ASHEBORO The N.C. Zoological Park will soon have a new attraction that could increase attendance by as many as 100,000 visitors in the first year. "The zoo is expecting a baby gorilla," David Jones, the zoo's director, said Wednesday.
Jones made the announcement outside the zoo's gorilla exhibit, with Nkosi, the father-to-be, riffling through piles of hay looking for hidden snacks on the other side of the viewing window. The expectant mom, Jamani, noodled about in the back of the enclosure, seeming reluctant to show the press her emergent baby bump.
Baby anythings are popular zoo attractions, and infant primates are especially charismatic. Visitors continue to linger at the zoo's chimpanzee exhibit and stare adoringly at Nori, the still-tiny chimp baby born in August.
Since it opened in the 1970s, the N.C. Zoo has had only one other birth among its rotating troops of Western lowland gorillas: Kwanza, who arrived amid great fanfare to parents Hope and Carlos in March 1989.

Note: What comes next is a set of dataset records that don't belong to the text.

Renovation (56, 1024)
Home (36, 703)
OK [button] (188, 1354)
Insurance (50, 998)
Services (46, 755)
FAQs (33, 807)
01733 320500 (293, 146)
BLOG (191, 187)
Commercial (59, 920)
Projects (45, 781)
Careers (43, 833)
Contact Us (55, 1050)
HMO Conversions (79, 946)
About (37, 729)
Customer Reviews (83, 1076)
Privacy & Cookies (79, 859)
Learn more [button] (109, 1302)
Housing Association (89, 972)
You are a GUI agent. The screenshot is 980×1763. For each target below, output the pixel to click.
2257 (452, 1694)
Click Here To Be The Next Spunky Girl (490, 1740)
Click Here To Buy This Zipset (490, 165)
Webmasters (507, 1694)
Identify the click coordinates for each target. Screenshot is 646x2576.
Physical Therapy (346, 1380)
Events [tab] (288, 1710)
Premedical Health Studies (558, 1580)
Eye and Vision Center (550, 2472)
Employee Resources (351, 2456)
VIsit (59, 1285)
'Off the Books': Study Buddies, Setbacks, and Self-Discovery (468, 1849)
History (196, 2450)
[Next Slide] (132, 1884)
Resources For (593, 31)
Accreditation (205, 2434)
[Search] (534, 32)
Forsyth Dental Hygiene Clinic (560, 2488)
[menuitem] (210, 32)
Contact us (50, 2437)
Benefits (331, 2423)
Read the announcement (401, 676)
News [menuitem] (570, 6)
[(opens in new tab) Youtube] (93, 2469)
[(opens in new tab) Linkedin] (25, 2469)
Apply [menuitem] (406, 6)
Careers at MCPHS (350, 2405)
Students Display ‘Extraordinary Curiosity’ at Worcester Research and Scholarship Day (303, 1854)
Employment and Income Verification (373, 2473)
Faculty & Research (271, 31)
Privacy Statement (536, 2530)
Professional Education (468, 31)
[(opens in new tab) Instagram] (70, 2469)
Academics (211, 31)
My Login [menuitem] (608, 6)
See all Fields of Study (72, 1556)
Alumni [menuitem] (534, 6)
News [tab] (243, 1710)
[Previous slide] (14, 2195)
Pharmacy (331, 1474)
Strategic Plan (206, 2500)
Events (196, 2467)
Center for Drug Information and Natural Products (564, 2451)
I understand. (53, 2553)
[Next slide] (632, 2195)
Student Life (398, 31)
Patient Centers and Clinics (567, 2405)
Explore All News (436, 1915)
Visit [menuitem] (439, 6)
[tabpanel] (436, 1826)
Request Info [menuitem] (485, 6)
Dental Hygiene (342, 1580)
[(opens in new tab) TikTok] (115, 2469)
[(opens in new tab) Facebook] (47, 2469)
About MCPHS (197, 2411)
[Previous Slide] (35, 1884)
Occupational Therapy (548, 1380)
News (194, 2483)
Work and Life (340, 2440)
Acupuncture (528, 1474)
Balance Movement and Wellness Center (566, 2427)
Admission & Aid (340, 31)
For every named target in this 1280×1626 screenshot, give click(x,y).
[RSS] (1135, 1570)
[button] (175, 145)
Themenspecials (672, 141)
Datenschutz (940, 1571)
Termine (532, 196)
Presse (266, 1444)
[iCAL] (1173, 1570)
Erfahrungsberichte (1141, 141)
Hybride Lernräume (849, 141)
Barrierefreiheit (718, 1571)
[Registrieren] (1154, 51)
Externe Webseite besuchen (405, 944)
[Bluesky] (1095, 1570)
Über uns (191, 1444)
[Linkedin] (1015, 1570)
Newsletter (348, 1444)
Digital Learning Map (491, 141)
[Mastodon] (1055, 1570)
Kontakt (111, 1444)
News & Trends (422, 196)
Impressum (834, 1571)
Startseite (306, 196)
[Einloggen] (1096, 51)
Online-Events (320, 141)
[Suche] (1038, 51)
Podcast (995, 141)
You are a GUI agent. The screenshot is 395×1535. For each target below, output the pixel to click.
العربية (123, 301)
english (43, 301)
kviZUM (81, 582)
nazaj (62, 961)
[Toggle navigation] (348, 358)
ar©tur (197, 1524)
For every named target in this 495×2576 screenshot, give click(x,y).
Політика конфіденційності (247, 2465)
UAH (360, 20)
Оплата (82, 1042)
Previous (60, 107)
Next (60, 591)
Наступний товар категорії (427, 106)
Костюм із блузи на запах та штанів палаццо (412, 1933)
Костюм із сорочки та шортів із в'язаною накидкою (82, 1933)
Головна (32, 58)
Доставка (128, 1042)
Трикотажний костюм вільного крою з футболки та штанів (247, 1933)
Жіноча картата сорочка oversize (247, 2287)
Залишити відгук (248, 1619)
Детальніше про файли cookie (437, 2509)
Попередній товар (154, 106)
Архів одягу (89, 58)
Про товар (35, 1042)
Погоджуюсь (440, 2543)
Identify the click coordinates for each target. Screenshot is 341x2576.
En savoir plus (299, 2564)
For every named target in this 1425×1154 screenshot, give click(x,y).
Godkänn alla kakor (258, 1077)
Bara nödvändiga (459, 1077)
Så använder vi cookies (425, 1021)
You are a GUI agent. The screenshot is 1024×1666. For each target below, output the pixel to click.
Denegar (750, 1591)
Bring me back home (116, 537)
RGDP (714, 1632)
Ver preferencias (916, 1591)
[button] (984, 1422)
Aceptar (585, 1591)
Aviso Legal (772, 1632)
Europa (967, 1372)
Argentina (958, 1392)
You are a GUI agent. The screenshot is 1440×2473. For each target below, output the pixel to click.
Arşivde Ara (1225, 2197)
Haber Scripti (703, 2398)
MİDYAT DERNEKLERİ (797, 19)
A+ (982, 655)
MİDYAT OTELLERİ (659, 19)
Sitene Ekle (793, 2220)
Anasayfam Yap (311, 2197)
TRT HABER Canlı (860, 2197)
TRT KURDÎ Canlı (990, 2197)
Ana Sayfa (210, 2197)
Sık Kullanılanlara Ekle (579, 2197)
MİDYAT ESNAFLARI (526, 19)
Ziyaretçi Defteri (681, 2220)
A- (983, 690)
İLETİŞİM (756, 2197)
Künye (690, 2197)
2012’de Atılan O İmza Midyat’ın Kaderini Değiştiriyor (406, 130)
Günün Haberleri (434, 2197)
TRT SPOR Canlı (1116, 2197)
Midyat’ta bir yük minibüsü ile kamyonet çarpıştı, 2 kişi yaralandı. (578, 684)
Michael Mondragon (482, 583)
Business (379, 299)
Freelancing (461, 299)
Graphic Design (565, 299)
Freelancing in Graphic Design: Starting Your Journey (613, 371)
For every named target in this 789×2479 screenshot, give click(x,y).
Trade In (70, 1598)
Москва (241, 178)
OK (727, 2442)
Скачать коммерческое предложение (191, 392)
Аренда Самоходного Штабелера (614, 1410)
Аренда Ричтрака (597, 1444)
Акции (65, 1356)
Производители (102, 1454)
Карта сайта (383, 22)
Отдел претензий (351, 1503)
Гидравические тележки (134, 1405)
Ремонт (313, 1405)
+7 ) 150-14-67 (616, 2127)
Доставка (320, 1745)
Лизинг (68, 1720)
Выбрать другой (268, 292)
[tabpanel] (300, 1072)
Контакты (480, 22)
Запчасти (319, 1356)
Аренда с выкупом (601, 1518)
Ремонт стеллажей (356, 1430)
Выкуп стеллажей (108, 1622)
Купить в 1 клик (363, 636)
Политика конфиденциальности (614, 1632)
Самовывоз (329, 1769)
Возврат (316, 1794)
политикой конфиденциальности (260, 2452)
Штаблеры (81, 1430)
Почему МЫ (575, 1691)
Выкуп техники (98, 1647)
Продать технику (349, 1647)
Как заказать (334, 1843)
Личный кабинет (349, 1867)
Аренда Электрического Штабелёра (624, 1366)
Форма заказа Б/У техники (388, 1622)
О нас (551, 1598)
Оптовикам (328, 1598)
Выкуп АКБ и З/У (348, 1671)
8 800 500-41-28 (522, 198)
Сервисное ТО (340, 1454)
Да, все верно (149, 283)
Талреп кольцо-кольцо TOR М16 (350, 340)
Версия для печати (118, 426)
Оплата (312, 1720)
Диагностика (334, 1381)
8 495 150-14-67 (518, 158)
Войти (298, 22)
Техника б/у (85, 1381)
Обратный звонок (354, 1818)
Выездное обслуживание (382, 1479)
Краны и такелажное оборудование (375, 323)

About a half dozen baby gorillas are born each year in zoos in North America, mostly under the auspices of the Gorilla Species Survival Plan. The plan is a program of the American Zoo and Aquarium Association aimed at improving the captive care and breeding of gorillas, which are considered "critically endangered." There are about 350 gorillas in 52 North American zoos.
Over the years, at least 14 gorillas have been moved into and out of the N.C. Zoo to try to improve the chances of reproduction there and elsewhere. But while other zoos have seen dozens of new babies arrive, North Carolina has had none since Kwanza.
In the year after Kwanza's birth, the zoo had an additional 80,000 visitors. Families who had babies born on the same day would bring their children to see the young gorilla for years afterward, until he was moved to Chicago's Lincoln Park Zoo in 2005. He has since become a father himself.
Terry Webb, mammal curator for the zoo, said zookeepers suspected Jamani was pregnant as far back as December, and got positive readings several months in a row on at-home pregnancy tests, using urine collected from her indoor quarters. Finally, an ultrasound revealed a fetus. Jamani is about 51/2 months along, according to veterinarians' calculations. She's expected to deliver between late July and late August.